Was gegen Hass und Hetze nötig ist
Politiker, die öffentlich bedroht und beleidigt werden, erfahren häufig Solidarität durch die Bevölkerung – wie in Kamp-Lintfort. Aber Demos und Krisentreffen allein, so wichtig sie auch sind, werden nicht ausreichen.
Es ist ein Gift, das langsam wirkt: böse Mails, hier ein Hasskommentar, dort eine offene Drohung, dann der Name des Betroffenen auf einer Todesliste. Wer gegen andere hetzen möchte, kann das in der Anonymität des Internets besonders gut. Dass aus Worten Taten werden können, weiß man nicht erst seit Erfindung der sozialen Netzwerke.
Aus vielen Worten werden ganz offensichtlich besonders schnell Taten. 2019 gab es dafür eine Reihe dramatischer Beispiele, nur zwei davon: Bevor ein Neonazi auf den hessischen Regierungspräsidenten Walter Lübcke die tödlichen Schüsse abgab, hatte eine verbale Hetze gegen den Kommunalpolitiker in sozialen Netzwerken stattgefunden, Aufrufe zum Mord wegen seiner Einstellung zur Flüchtlingspolitik waren auch dabei. Dem antisemitischen Täter von Halle, der zuerst versuchte, in eine Synagoge einzudringen, und dann zwei Passanten erschoss, war es wichtig, seine Tat gleich im Internet zu übertragen. Um so viel Aufmerksamkeit wie möglich für seine Hass-Tat zu bekommen, trug er eine Kamera auf dem Kopf.

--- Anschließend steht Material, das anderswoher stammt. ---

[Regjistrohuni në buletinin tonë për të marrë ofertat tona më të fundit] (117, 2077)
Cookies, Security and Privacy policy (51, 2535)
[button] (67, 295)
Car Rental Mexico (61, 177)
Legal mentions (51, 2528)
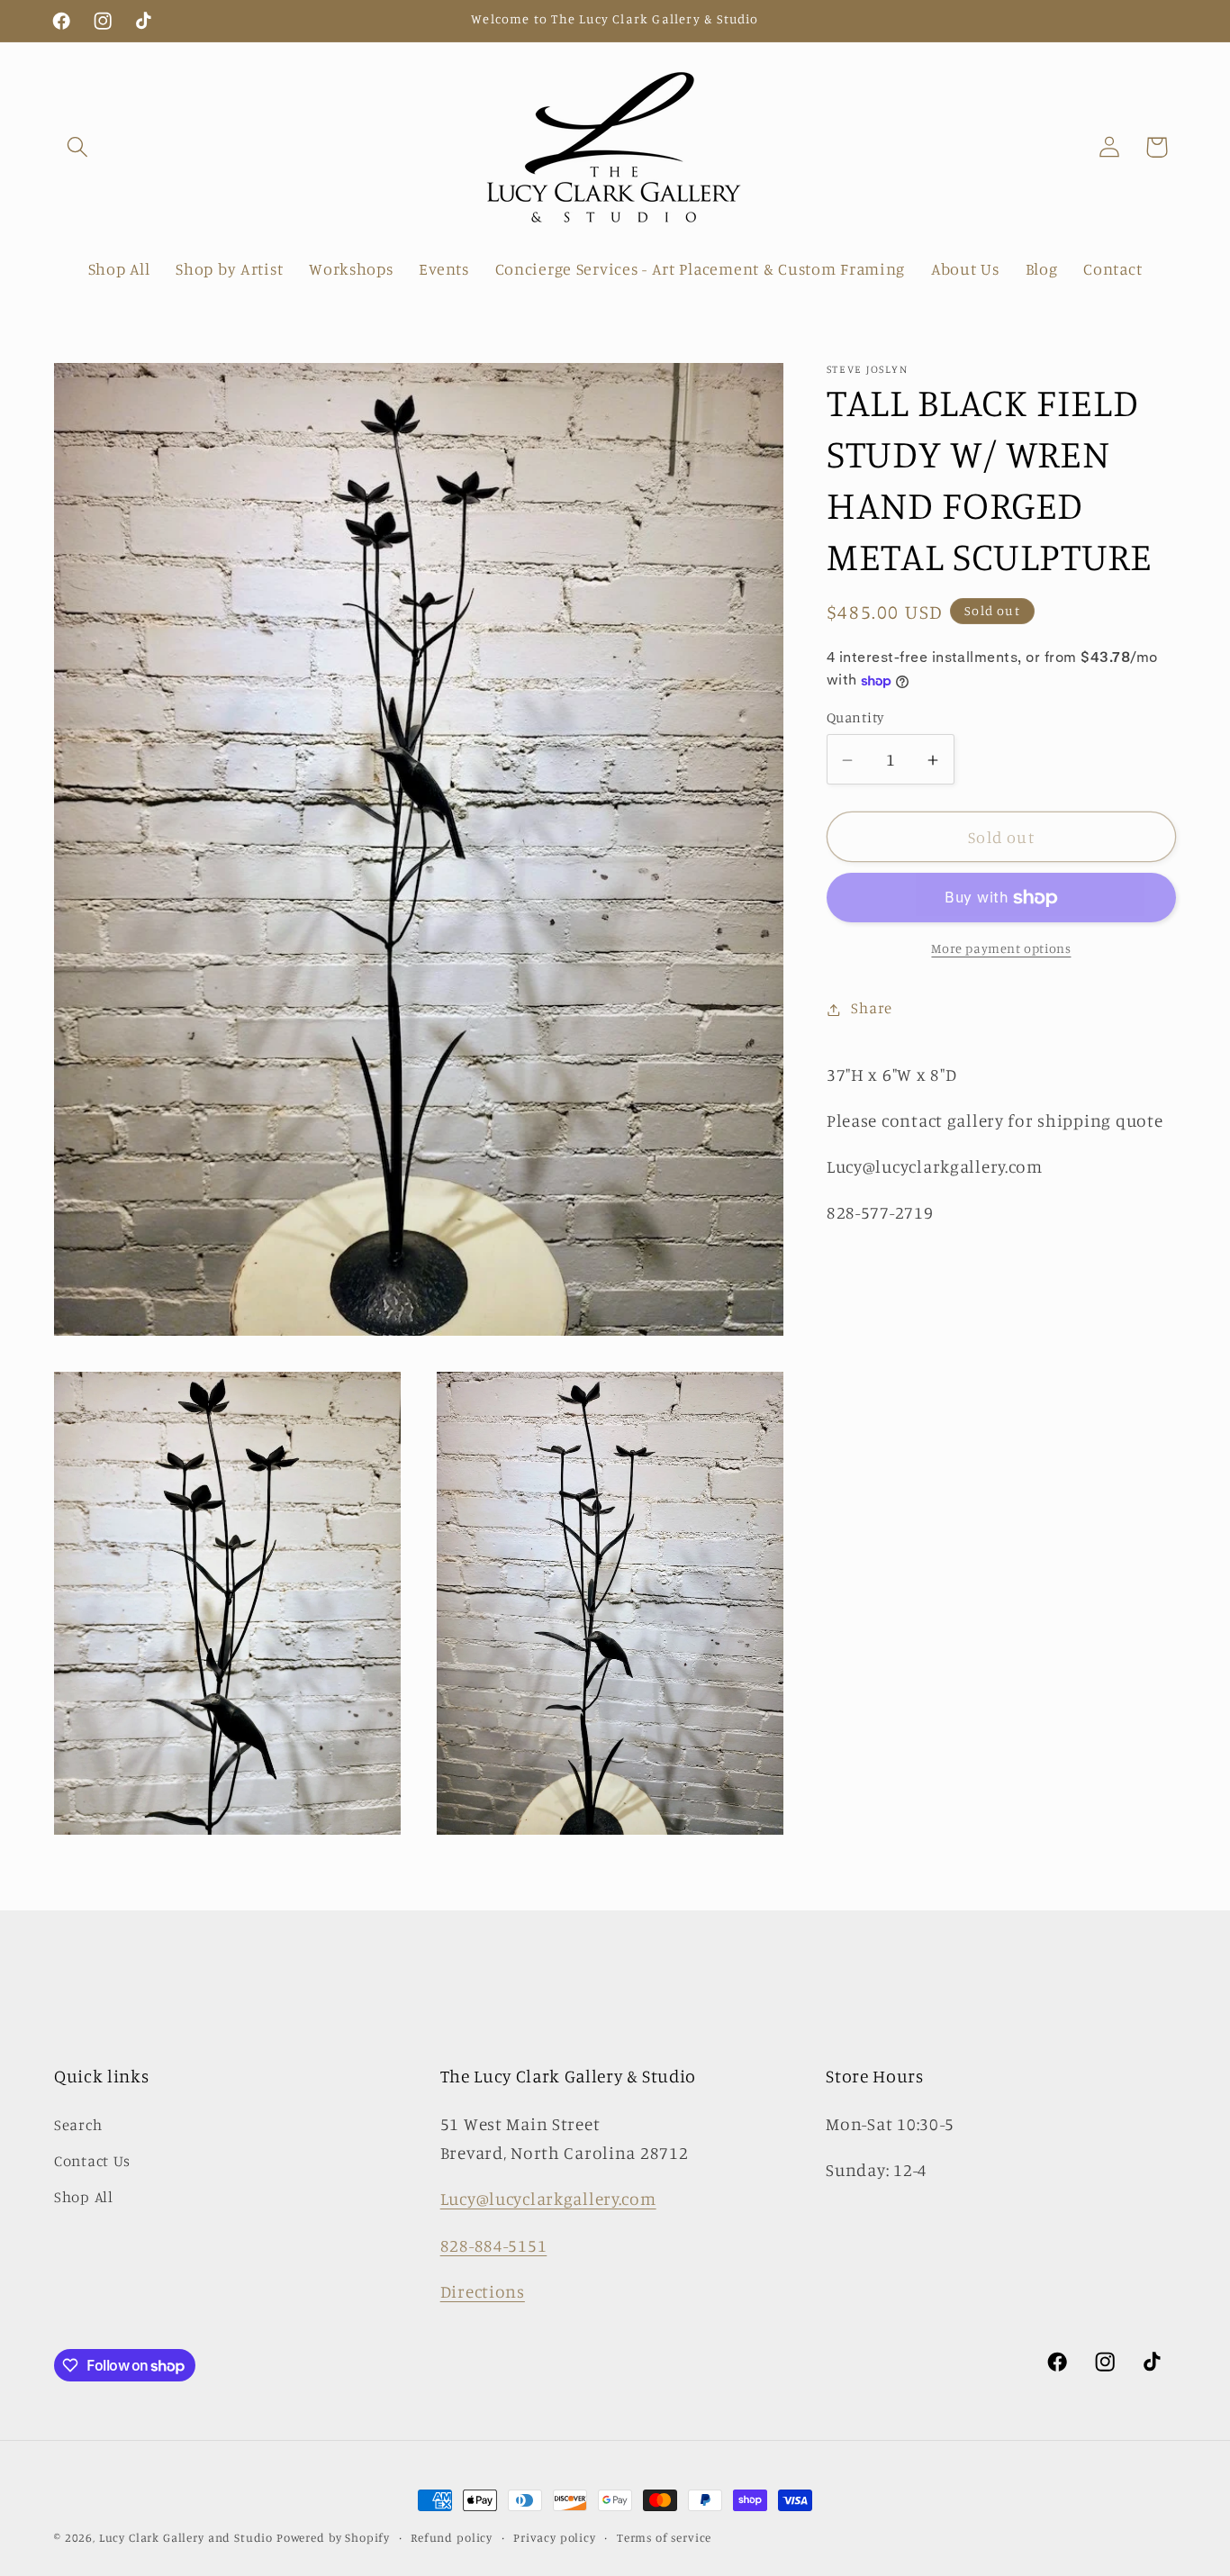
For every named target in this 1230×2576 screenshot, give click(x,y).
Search (78, 2125)
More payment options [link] (1001, 949)
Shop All (83, 2197)
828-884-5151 (493, 2245)
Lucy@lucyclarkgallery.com (548, 2198)
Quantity (855, 718)
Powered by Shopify (333, 2537)
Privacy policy (554, 2537)
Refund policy (452, 2537)
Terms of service (664, 2537)
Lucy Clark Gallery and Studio (186, 2537)
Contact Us (92, 2161)
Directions (482, 2291)
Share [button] (871, 1009)
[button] (78, 147)
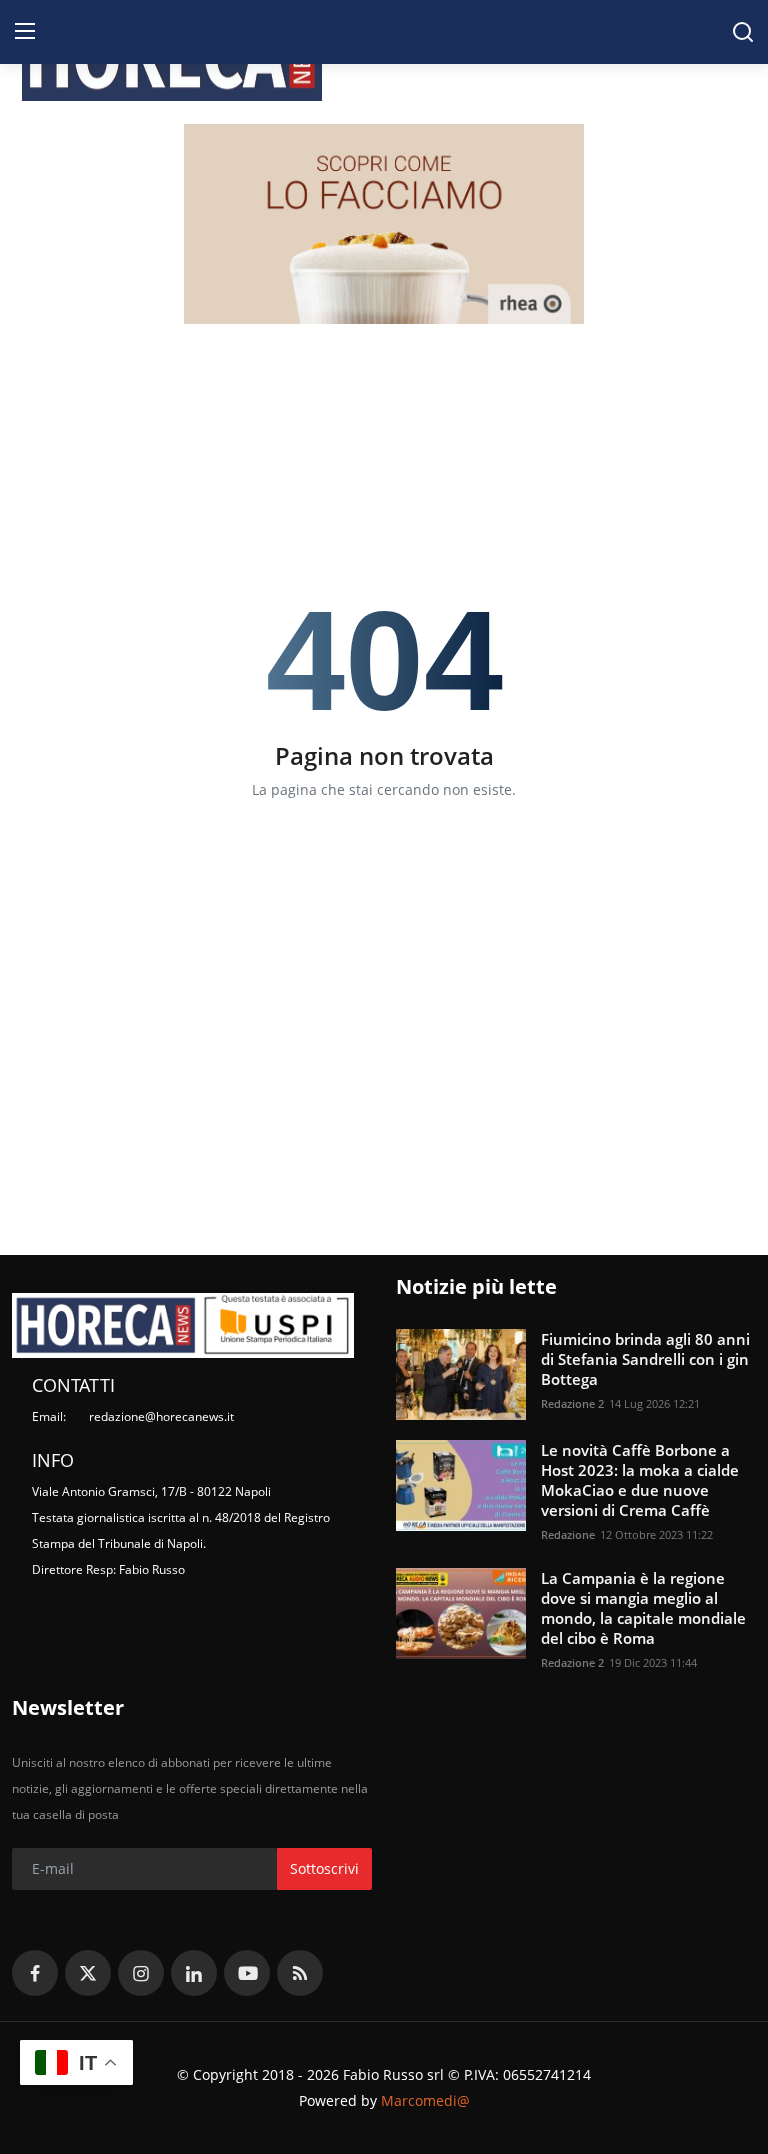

In unserer nervösen Gesellschaft schaukeln sich Hass und Hetze zwischen digitaler und realer Welt hoch. Den Staat stellt das vor völlig neue Herausforderungen: Immer mehr Gruppierungen, von Pegida bis zu den Demonstranten im Hambacher Forst, nehmen es sich heraus, für ihre Anliegen nicht nur gegen normale Umgangsformen zu verstoßen, nicht nur zivilen Ungehorsam an den Tag zu legen, sondern auch Gesetzesbrüche zu begehen. Linksradikale haben im Hambacher Forst Polizisten mit Kot beworfen, Rechtsradikale rufen offen zum Mord an Politikern auf.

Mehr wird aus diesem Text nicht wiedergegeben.